ラスト・ジョーカー
「あ、覚えててくれたんだ? 今日はねー、あんたを取り戻しに来たんだ。そこのアレンと一緒に」
言われた言葉に、数秒、息をするのを忘れた。
今度こそ、エルは振り返った。
首の皮を、ナイフが浅く切り裂く。
その傷が治るのと、エルが息をのむのとはほぼ同時だった。
背後にいたのは、青い髪の青年。
「アレン……」
名前を呟く声に応えて、アレンが困ったように笑った。
「ごめんね、実はおれ、〈トランプ〉のジャックだったりするんだよね」
「ねー」と、ウォルターが合いの手を入れる。
「ま、おとなしくついて来てよ。おれもエルちゃんさんに乱暴なことしたくはないから」
冷めた口調で言うアレンの言葉に、エルはようやく気がついた。
このまま〈トランプ〉に連れて行かれたら、ゼンが反逆罪で罰せられてしまう。
――逃げなければ。
そう思うと同時に、エルはアレンの手に噛みついた。
驚きと痛みで、アレンの腕が緩む。
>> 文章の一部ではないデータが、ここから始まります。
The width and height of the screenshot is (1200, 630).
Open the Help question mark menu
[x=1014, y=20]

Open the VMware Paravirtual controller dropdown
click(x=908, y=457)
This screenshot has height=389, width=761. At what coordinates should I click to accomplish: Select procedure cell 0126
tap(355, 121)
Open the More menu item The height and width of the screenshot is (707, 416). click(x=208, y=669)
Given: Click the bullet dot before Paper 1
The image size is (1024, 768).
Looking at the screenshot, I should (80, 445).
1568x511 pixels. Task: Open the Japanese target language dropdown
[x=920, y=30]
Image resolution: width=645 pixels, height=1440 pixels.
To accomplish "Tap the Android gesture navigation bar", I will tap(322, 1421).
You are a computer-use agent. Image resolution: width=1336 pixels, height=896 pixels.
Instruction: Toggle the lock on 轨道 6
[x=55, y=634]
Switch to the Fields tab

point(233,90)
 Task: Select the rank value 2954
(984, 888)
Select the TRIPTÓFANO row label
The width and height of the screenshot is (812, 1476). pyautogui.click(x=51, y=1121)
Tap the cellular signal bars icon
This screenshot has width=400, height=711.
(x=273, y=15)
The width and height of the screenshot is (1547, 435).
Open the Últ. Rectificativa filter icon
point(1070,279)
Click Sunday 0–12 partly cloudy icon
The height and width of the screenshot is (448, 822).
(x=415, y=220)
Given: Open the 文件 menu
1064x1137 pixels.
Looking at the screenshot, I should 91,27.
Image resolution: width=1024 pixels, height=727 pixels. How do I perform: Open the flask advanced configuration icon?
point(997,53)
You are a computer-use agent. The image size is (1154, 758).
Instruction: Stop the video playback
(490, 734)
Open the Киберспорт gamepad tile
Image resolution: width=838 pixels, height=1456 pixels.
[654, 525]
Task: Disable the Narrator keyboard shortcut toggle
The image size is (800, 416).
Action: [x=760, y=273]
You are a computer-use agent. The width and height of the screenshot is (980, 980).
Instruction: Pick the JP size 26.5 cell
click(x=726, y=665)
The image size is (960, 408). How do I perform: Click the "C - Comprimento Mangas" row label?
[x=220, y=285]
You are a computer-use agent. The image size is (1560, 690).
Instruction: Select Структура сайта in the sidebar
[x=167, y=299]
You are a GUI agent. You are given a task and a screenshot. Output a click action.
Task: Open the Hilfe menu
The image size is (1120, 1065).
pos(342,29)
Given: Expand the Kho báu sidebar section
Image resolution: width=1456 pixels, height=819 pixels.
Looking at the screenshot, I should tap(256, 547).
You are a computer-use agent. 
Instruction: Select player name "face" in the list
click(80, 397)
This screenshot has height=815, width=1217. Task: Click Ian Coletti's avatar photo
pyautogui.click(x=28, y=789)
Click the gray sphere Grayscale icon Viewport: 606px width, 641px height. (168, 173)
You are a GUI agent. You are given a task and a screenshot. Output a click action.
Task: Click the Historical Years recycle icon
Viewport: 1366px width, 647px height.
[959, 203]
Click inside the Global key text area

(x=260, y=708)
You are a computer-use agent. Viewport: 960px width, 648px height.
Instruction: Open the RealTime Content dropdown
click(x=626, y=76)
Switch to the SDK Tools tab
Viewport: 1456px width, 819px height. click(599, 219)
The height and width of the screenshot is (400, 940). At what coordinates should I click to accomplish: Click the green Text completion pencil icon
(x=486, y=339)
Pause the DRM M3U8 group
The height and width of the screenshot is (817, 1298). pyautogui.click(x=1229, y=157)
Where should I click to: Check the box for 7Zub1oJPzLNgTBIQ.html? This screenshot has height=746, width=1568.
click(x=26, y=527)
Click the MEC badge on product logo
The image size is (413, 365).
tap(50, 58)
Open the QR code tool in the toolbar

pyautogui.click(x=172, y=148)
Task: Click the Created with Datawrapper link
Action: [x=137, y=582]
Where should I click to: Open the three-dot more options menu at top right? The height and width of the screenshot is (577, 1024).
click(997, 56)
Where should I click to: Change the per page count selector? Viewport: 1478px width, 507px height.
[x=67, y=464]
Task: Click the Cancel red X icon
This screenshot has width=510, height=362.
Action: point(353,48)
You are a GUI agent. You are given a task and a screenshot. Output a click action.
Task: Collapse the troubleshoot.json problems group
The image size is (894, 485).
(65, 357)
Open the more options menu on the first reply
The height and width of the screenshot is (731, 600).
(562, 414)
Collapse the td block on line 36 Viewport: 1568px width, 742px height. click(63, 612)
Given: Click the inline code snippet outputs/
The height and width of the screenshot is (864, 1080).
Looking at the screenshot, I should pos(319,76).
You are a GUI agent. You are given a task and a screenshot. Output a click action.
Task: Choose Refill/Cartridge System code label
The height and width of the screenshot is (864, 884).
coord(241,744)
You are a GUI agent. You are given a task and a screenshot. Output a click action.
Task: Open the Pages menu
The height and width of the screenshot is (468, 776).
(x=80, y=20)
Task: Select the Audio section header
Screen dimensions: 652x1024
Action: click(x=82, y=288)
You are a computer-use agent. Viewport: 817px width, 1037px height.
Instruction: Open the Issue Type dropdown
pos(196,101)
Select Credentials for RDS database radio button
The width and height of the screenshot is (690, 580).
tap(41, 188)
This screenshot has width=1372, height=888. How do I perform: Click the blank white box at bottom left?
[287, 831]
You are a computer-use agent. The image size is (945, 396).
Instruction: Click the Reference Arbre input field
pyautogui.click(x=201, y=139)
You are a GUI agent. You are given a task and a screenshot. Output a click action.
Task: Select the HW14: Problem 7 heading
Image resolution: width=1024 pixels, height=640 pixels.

その隙にエルは駆け出した。
まっすぐゼンの元へ走り、目にも留まらぬ速さでウォルターの背後を取る。
そのまま蹴りとばそうと跳び上がったエルの目は、ゼンの腕がゆっくりと持ち上がって宙に手をかざすのを見た。
――エルに、向かって。
ゼンの手のひらから青白い光が走る。
その一瞬でできあがった結界に、エルは弾き飛ばされた。